Josefa was placed in the home of English-born Juan Cooper and his wife, Encarnacion, younger sister of Mariano Vallejo. Capt. Fitch was held at the port office, under the command of Lt. Vallejo.
As an added torture, the Fitches were kept apart for the three months it took before a hearing could be scheduled at the San Fernando Mission in Southern California. Josefa traveled overland in a coach while Henry went by ship. Once at San Fernando, Josefa and her little son were placed in the home of Capt. William A. Richardson and his wife, Maria Martinez Richardson, who guarded Josefa as if she were a wayward teenager.

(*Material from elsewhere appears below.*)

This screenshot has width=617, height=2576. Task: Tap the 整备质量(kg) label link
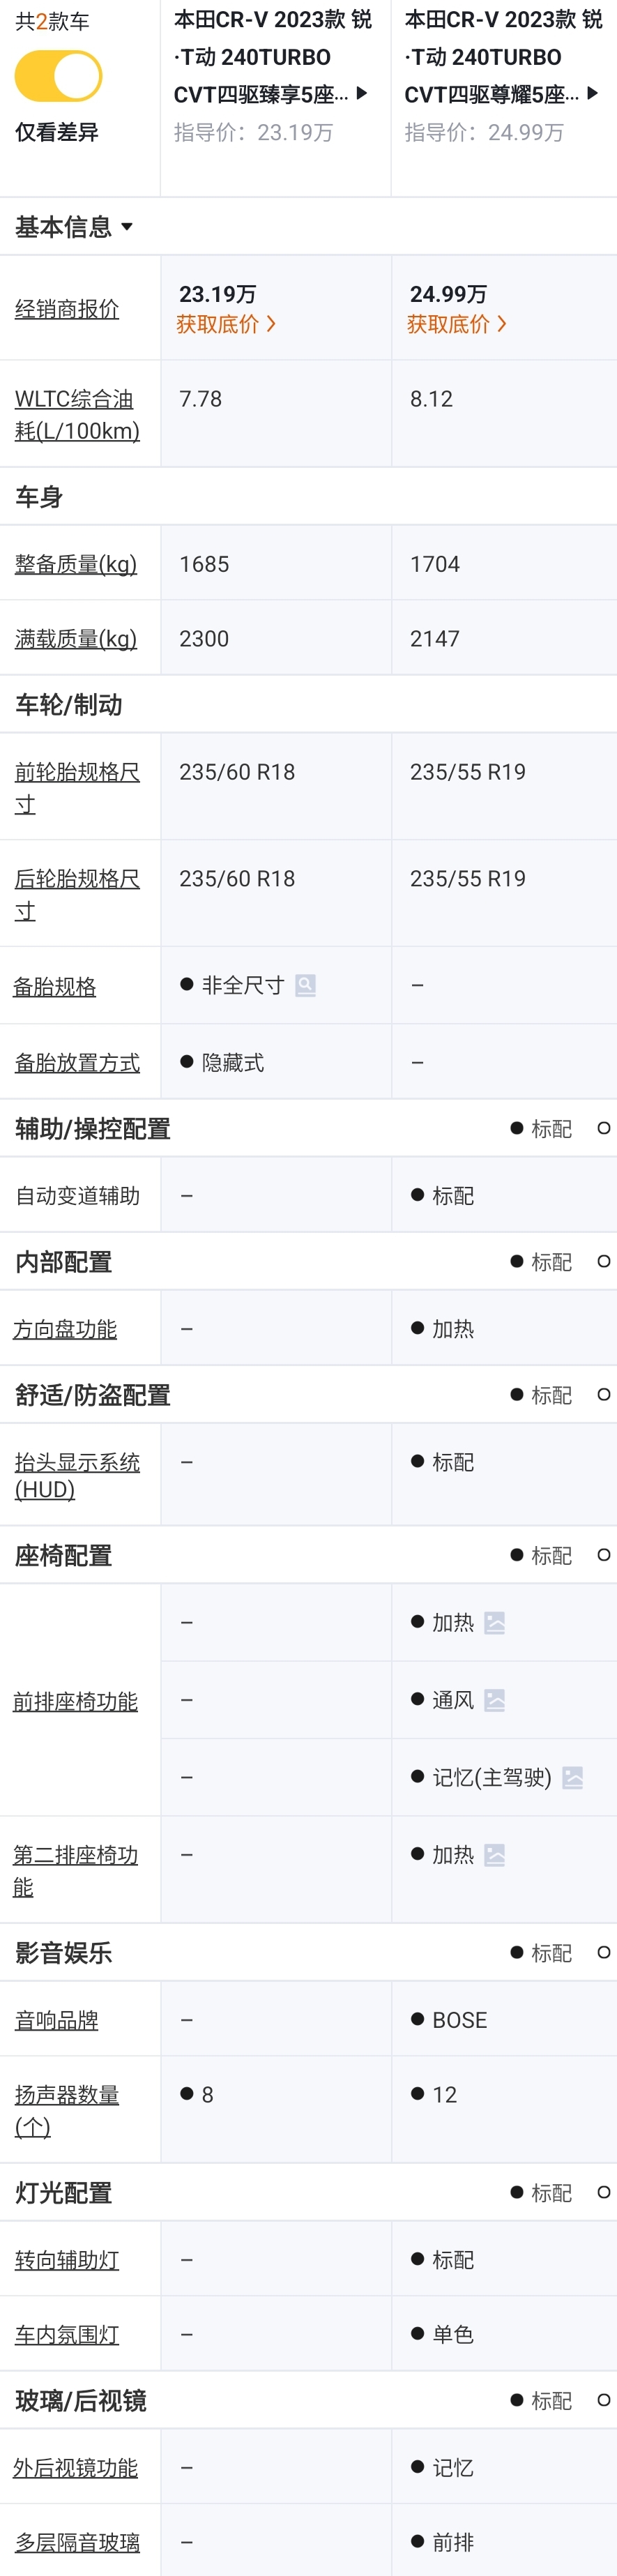(76, 564)
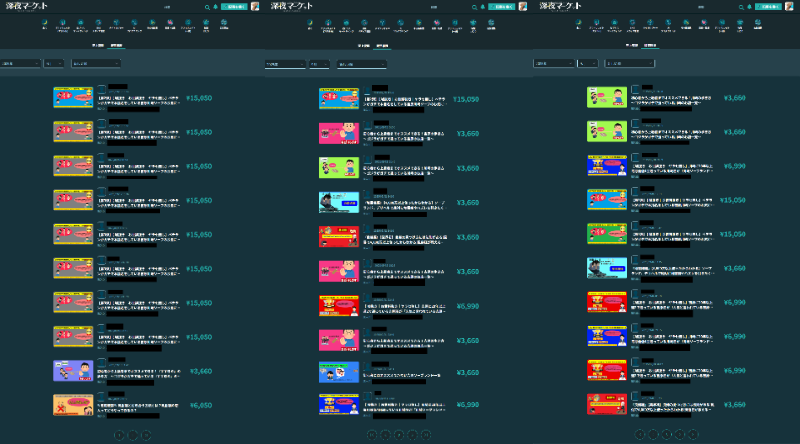
Task: Open the narrow second filter dropdown in middle pane
Action: [318, 63]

The alleged excuses for the latest trouble were that the pastor in Chile who performed the wedding was not from a parish to which they belonged, and the marriage license was badly damaged by water. The church court finally ruled that, despite irregularities, the marriage would be recognized. The Fitches were required to say half a rosary apiece and Henry was ordered to donate a bell to the church (which somehow he forgot). Later, Josefa would declare that the authorities were "more vicious than a water carrier's donkey," and Henry wrote to friends in language not suitable for his wife's eyes, the mildest of which was: "they may go to hell." Years later Henry and Josefa agreed to forgive their oppressors.
Governor Echeandia's motivations for his participation in the repeated persecutions are murky. Josefa was certain that he desired her charms for himself, and he resented that an American whom he did not like would win this delectable prize. Politically he disliked the ease with which Americans and Englishmen like Fitch, Cooper, Richardson and Hartnell would become Mexican citizens and successful businessmen with attractive Californio wives.
The Fitches returned to live in San Diego, where Henry (by then always Enrique) set up a successful trading store and operated a fleet of ships working the ports of the west coast of both North and South America. Josefa gave birth to seven boys and four girls. When her father died in 1836, they moved into the old Carrillo home.
As a prominent citizen Fitch served briefly as San Diego's city attorney (without any legal training) and justice of the peace. When the American military took over during the war with Mexico, they appointed him Alcalde of San Diego.
Meanwhile, in 1832 Josefa's sister Francisca Benicia married the up-and-coming Lt. Mariano G. Vallejo, Henry Fitch's one-time jailer. Vallejo was sent to Sonoma in 1835 to secularize the mission, establish a pueblo and manage 66,000 acres of lands available for grants. Vallejo took care of his widowed mother-in-law Maria Carrillo (for whom the Santa Rosa high school is named) by giving her a land grant of 8,800 acres which is now the city of Santa Rosa, where she arrived by ox cart accompanied by nine of her children.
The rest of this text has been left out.